#### GIVEN TASK 1
According to the reporting tools page, on what date did the team move to a new project in Looker?
#### GIVEN TASK 2
Turn the paragraph of the reporting tools page that begins "Looker is a business intelligence tool" into a short bulleted list that keeps its main facts.

#### SOURCE DOCUMENT
+ + + + +

The Data & Analytics team uses two primary tools for dashboards and reporting - Looker and Amplitude. Other tooling is used across the org (ex. Google Analytics, Google Sheets, etc) but these two tools house the majority of the enterprise reporting content owned by D&A.
Looker is a business intelligence tool used for standard enterprise reporting and ad hoc reporting and analysis. All Sourcegraph employees can have View access to Looker. Some groups have the ability to create reports/explore datasets. If you need help getting access to Looker, please reach out to #ask-it-tech-ops.
March 2023 update
Please be advised that on March 31, 2023 we transitioned to to a new project in Looker in order to improve performance, deprecate outdated content, add new content, and give existing content a refresh. As a result, a lot of content was changed and re-organized, and links to content from the old project have broken. Please see the FAQ for more details about these changes and how to navigate the new project. We’ve also created a video demo to help you find old content in the new project.
Looker is essentially the frontend interface for our BigQuery data warehouse. The data available in BigQuery/Looker is evolving all the time, but here are a few of the primary data sources:
- Pings data from free, on-prem instances, customer managed/on-prem instances, and Sourcegraph.com
- Eventlogger’s event-stream usage data for sourcegraph.com and about.sourcegraph.com (for customer event-stream data, please see Amplitude)
- Sourcegraph app data
- Salesforce data, like information about accounts, opportunities, leads, etc.
To find content you may be interested in, we recommend subscribing to “boards” that are relevant to you. Boards are collections of dashboards and looks related to a specific team or initative. We’ve curated these boards to make it easy for you to browse content for the teams/iniatives you’re interested in.
A few of these boards are listed below, but our boards are evolving every day, so we recommend browsing our boards in Looker directly. You can do this by going to the menu (from wherever you are in looker, click the three lines in the top left to go to the menu!) then click the “+” next to “Boards” in the left navigation menu and select “Browse all boards”
- AE/CE team board: This board contains a variety of dashboards and looks that might be relevant to AEs and CEs, mostly pertaining to customer/prospect product usage (daily active users, batch changes activity, support tickets, etc)
- SDR team board:This board contains dashboards that are relevant to SDRs / anyone doing prospecting, such as a dashboard that enables you to see if any target accounts have existing sourcegraph instances
- Technical advisor team board:The board contains content that TAs will find particularly useful, such as detailed information about product usage on customer instances, customer support tickets, seat consumption data, etc.
- Customer support team board: This board contains dashboards that might be helpful for debugging customer issues. It contains data about deployment types, code hosts, dependency versions, etc
- Finance team board:This board contains content that is used in regular finance reporting or for specific finance team initiatives
- Marketing team boardThis board contains dashboards and content that the marketing team will find particularly useful - such as campaign performance overviews and sourcegraph.com web traffic data
We don’t have boards for every team yet, but we’re working on it!
- Product-led growth board: Contains data on PLG efforts, such as Sourcegraph App KPIs
- Instance configuration board: Contains data on things like instance deployment methods, postrges dependency versions, customer telemetry status, etc. We recommend engineers subscribe to this board
- Sourcegraph.com traffic analytics board: Contains web traffic data for sourcegraph websites (ex pageviews,sessions, clicks, etc)

+ + + + +

#### SUPPLIED MATERIAL
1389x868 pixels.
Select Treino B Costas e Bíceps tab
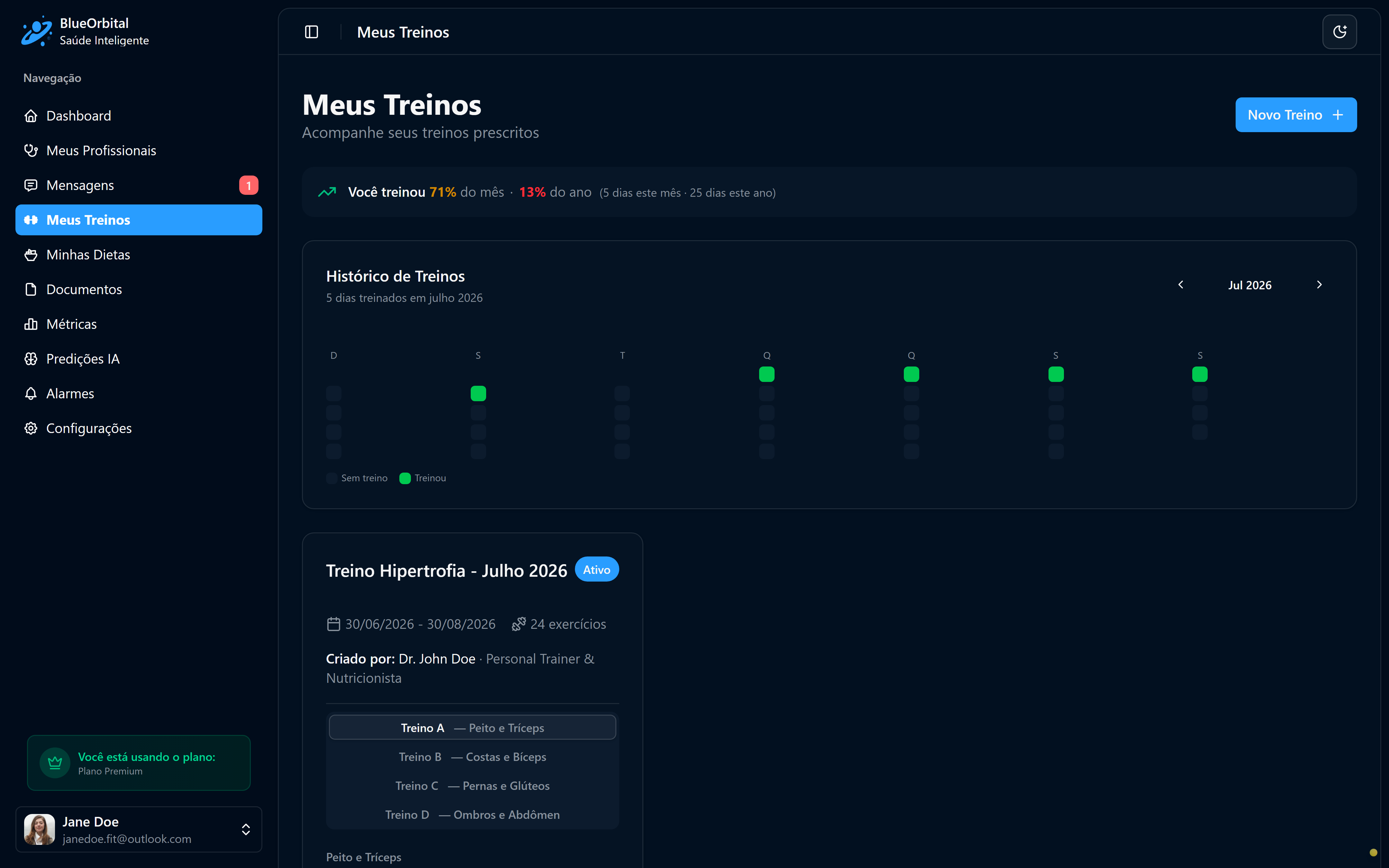(x=472, y=757)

+ + + + +

#### WORKED ANSWER 1
March 31, 2023.

#### WORKED ANSWER 2
- Looker is a business intelligence tool for standard enterprise reporting and for ad hoc reporting and analysis.
- All Sourcegraph employees can have View access.
- Some groups can create reports and explore datasets.
- For help getting access, reach out to #ask-it-tech-ops.